Mr. Suhaimi sent an email to notify us about our results: 3 Silver (I’m one of them), 3 Bronze and 3HM for Malaysia. Ranked 17/36 and team score plummeted from 213 to 94. A silver was pretty much expected when I knew my score was 77120=17, but the rage didn’t arise until I saw the complete result with cut-offs below:
Bronze=8 pts (just 1 point more than a complete solution!)
Silver=12 pts (Not even 2 complete solutions!)
Gold=18 pts

With the fact that I was #1 in Malaysia, you know the feel: 1 point away from gold award! Plus I could have obtained an extra point for P3 for writing the case for p=4k+1, ARGH!!!!!!!!!!!!!!!!!!!!!!!!!!!!!!! That’s remorseful…

Hence that’s the way I release my anger:

You should expect people to say you “show-off” when you post this–pretty arrogant for those who see it as telling others how many silver medals you have won,  but I posted it as I had yet to win any gold medal in Mathematical Olympiad competition at international level.

Thankfully I received a compliment from my high school teacher:


Hey! That was just few minutes after my original post! This showed appreciation of CLB even after my graduation…it’s still my school, right?
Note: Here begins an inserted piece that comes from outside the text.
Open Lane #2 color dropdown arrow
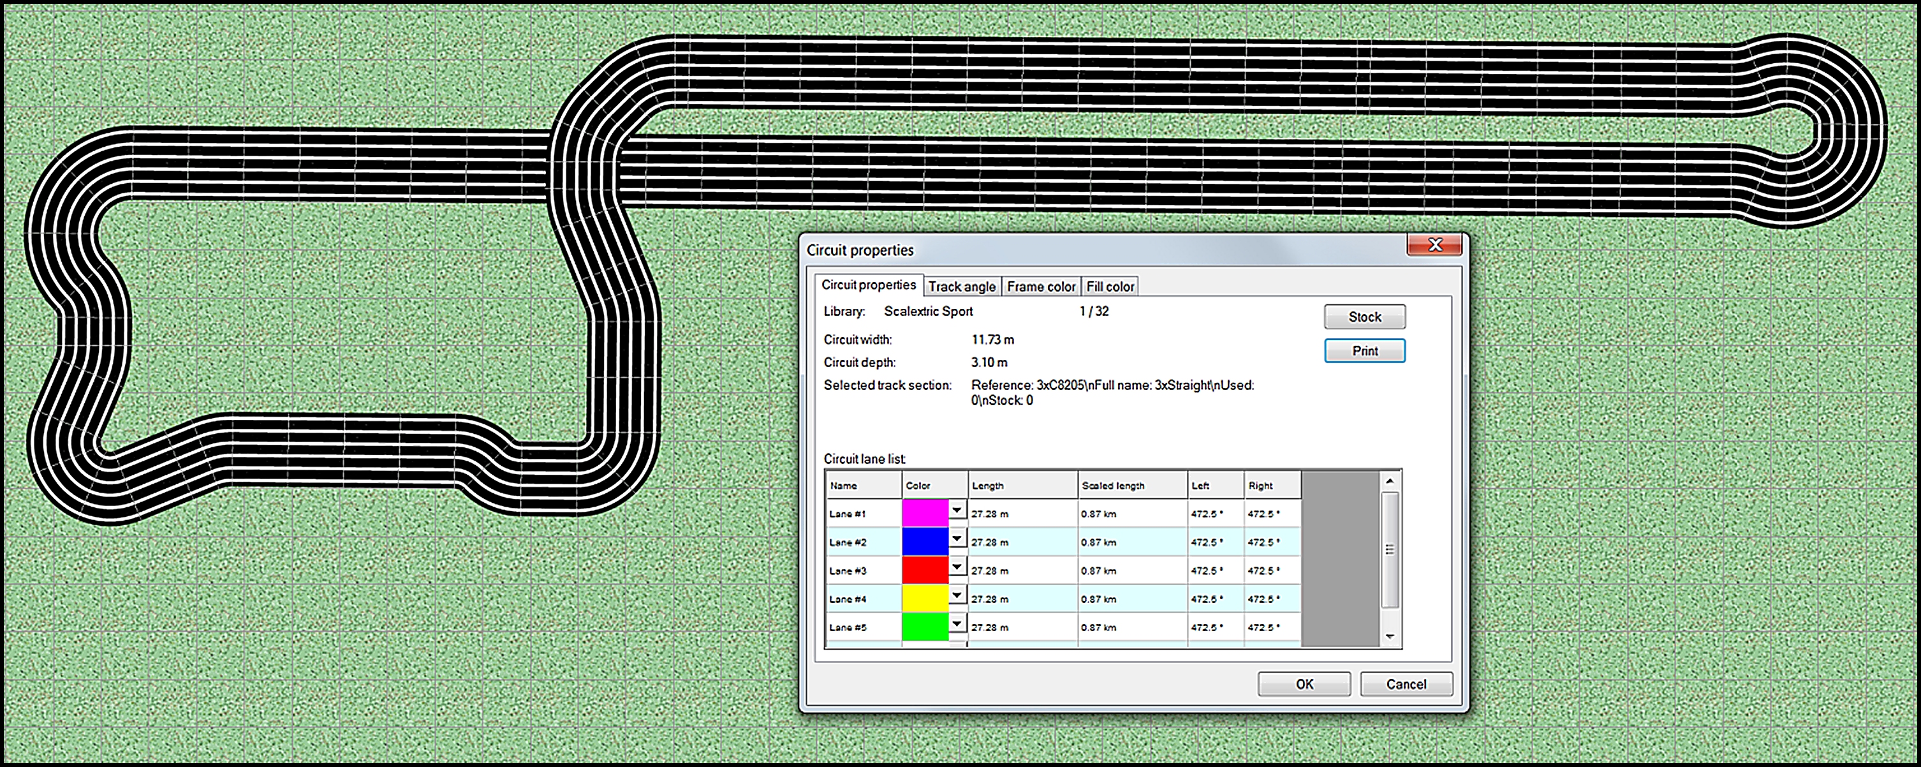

On overall, we weren’t too bad, since those strong countries are damaged by this brutal set of paper. The champion, as always, is Korea, followed by USA and Russia. But that’s fair to some contestants compared to last year: from the last IMO I heard that in Korea, there were 23 perfect scorers that some of them didn’t win anything despite submitting a perfect paper.

So I knew what I should do: make myself into the IMO 2014 team, and fight hard for a gold!